The federal Cabinet Friday has refused to overturn last year’s decision by the Canadian Radio-television and Telecommunications Commission (CRTC) to classify Ethernet services as essential services, whereby incumbent local exchange carriers would be told what to provide and at what price, to competitors.
Cabinet also told the CRTC to reconsider its refusal to allow Bell Canada Enterprises (BCE) Inc. to sell fibre to the node to retail customers at higher speeds than the wholesale digital subscriber line (DSL) connectivity it sells to independent Internet service providers.
Will this help consumers by forcing newer carriers to build their own networks?
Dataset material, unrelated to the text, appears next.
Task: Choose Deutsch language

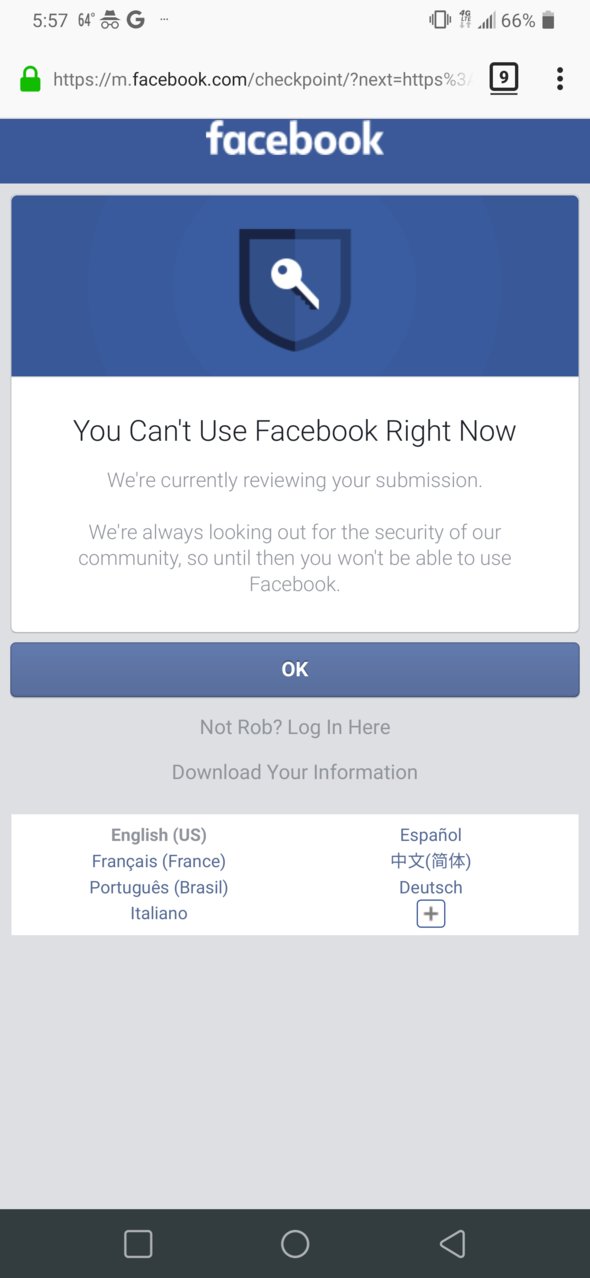Action: 431,887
Or will it hurt competition by favouring the older incumbents, which for most of their history have been monopolies?
Winnipeg-based Manitoba Telecom Services (MTS) Inc., which provides competitive services outside Manitoba through its Allstream unit, immediately issued a press release decrying the decisions as a “setback for Canadian consumers and businesses.”
In both cases, the decisions resulted from Cabinet appeals by MTS and Bell Canada.
Johanne Lemay, co-president of Lemay-Yates Associates, a Montreal telecommunications consultancy, noted that in both cases Cabinet ruled against regulating prices.
"The Canadian government continues to believe in facilities-based competition at the expense of competition that would be increased from the wholesaling of facilities, and I think they're very determined on that path," she said. "They've been on this path for quite some time, and I think again they've determined this is the only path they want to go down."
The rulings are good news for Bell and Telus Corp., she added.
The CRTC has been dealing with the Ethernet issue for nearly two years. In March, 2008, it issued decision 2008-17, which changed the regulations for wholesale services provided by incumbents to competitors.
MTS Allstream asked the federal regulator to change its definition of essential services to include Ethernet, but a year ago, the CRTC refused. That was decision 2008-118.